The discussion of the importance of diversity in children’s literature has been ongoing for decades, but has become much more visible over the past few years. The conversation — spurred further into the spotlight by the grassroots We Need Diverse Books campaign — has recently gone beyond looking at the diversity of characters within books by focusing on diversity of the authors behind the books as well.

Last year, Corinne Duyvis (young adult author of the upcoming On the Edge of Gone, and my fellow editor at Disability in Kidlit) created the hashtag #OwnVoices on Twitter. This hashtag is a useful shorthand for books with diverse characters that are written by people who share those identities, and it’s been widely embraced within the kid lit community. Why are #OwnVoices books important, though? We talk a lot about needing windows and mirrors for our kids — do they really care who’s behind the books? Isn’t it enough to read about diverse characters, no matter who’s writing them?

In short: No, it isn’t enough. There’s a long history of majority-group authors (white, abled, straight, cisgender, male, etc.) writing outside their experience to tell diverse stories. Sometimes the characters and stories they create are wonderful! But many times, they’re rife with stereotypes, tropes, and harmful portrayals.

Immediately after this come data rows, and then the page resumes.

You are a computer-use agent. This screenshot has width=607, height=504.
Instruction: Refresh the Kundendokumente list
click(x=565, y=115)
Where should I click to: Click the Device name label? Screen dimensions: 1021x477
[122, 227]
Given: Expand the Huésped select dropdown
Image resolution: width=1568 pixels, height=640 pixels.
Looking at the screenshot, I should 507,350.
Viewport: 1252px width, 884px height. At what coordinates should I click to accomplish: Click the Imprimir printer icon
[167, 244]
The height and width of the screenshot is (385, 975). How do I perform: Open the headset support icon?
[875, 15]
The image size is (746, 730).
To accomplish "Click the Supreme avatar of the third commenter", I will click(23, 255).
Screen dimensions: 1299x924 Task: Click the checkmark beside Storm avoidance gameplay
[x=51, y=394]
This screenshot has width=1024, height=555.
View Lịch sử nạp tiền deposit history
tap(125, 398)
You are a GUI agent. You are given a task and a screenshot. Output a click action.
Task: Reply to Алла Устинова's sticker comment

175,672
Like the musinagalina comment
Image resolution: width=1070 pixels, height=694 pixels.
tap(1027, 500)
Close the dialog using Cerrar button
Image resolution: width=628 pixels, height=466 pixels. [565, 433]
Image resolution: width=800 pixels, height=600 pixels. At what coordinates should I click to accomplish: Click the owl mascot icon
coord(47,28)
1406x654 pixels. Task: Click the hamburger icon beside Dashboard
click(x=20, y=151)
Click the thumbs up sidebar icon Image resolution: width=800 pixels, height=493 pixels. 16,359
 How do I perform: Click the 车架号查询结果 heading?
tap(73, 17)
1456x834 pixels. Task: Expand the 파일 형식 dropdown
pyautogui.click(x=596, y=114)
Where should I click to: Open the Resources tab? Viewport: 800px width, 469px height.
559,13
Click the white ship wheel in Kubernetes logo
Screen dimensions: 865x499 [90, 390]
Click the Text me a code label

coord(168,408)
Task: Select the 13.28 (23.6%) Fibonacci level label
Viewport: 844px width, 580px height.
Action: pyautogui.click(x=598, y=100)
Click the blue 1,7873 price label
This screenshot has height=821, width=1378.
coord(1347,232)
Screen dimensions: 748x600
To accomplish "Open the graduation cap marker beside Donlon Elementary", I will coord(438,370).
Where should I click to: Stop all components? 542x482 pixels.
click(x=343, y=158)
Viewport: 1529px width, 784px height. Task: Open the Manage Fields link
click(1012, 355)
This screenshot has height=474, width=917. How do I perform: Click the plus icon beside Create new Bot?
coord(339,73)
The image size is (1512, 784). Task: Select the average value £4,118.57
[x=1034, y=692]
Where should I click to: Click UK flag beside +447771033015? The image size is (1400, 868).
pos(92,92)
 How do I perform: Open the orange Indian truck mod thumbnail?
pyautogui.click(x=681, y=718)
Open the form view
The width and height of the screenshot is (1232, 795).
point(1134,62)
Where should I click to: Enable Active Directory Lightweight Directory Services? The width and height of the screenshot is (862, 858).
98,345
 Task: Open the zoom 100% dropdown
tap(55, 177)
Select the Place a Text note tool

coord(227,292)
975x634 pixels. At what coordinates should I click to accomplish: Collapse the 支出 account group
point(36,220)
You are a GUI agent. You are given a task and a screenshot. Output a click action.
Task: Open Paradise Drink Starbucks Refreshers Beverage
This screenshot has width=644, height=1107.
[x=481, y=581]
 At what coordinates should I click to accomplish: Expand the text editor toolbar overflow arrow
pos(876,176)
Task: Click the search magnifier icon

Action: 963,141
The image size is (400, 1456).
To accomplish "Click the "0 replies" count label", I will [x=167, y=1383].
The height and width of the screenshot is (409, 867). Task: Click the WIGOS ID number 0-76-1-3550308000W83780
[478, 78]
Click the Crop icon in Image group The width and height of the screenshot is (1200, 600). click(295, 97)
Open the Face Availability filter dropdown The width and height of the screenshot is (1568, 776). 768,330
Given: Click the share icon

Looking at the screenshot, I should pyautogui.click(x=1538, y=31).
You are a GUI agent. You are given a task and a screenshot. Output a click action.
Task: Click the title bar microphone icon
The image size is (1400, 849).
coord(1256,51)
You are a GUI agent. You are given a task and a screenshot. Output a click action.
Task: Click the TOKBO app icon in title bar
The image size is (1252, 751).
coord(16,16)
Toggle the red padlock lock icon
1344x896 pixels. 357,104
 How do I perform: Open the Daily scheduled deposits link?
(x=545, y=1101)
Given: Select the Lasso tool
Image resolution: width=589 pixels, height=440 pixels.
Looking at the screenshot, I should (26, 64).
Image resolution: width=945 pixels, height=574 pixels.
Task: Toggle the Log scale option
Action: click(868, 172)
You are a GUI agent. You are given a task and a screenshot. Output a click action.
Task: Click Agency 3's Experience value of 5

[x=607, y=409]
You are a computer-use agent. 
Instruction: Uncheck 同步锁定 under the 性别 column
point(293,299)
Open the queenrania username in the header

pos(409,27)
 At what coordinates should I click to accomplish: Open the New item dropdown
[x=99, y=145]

Time and again, marginalized people have seen their stories taken from them, misused, and published as authentic, while marginalized authors have had to jump hurdle after hurdle to be published themselves. Many feel they must fight to receive even a fraction of the pay, promotion, and praise that outsiders get for writing diverse characters’ stories, and that’s when they’re allowed in the door at all.

Even when portrayals of diverse characters by majority-group authors are respectfully and accurately done, there’s an extra degree of nuance and authority that comes with writing from lived experience. Those books that are #OwnVoices have an added richness to them precisely because the author shares an identity with the character. The author has the deepest possible understanding of the intricacies, the joys, the difficulties, the pride, the frustration, and every other possible facet of that particular life — because the author has actually lived it.

For instance, I’m a wheelchair user. I’m intimately familiar with enduring and combating ableism, navigating an inaccessible world, exploring disabled identity, and embracing disability pride. I know not only which tropes to avoid, but how much those tropes hurt — because I’ve been hurt by them before. I can list a whole host of tiny everyday details about the physical and emotional reality of my disability that secondary research is unlikely to surface.  I have a lifetime of experiences — positive, negative, neutral, and complicated mixtures of all of the above — to draw from when I write a fuller, more authentic wheelchair-using character.

Of course, none of this is to say that authors shouldn’t write outside their own experiences. When we talk about #OwnVoices, it is not about policing what authors write. It’s about being aware of the stories we as readers seek out and promote, and about carefully considering the perspectives of the people who write those stories. Given the history of marginalized groups being spoken about, and for, in all areas of society, it’s especially important that we don’t ignore diverse voices by focusing only on diverse content.

To help make the search a little easier for you, here are some #OwnVoices recommendations to start you off. All of the following are written by authors who share the disability depicted in their books.

These are just a few examples of excellent #OwnVoices books featuring disability, and I encourage you to seek out even more — featuring disability and all other types of diversity! Some good places to start are: Disability in Kidlit, Diversity in YA, Latin@s in Kid Lit, Rich in Color, Gay YA, American Indians in Children’s Literature, and Dahlia Adler’s many helpful lists.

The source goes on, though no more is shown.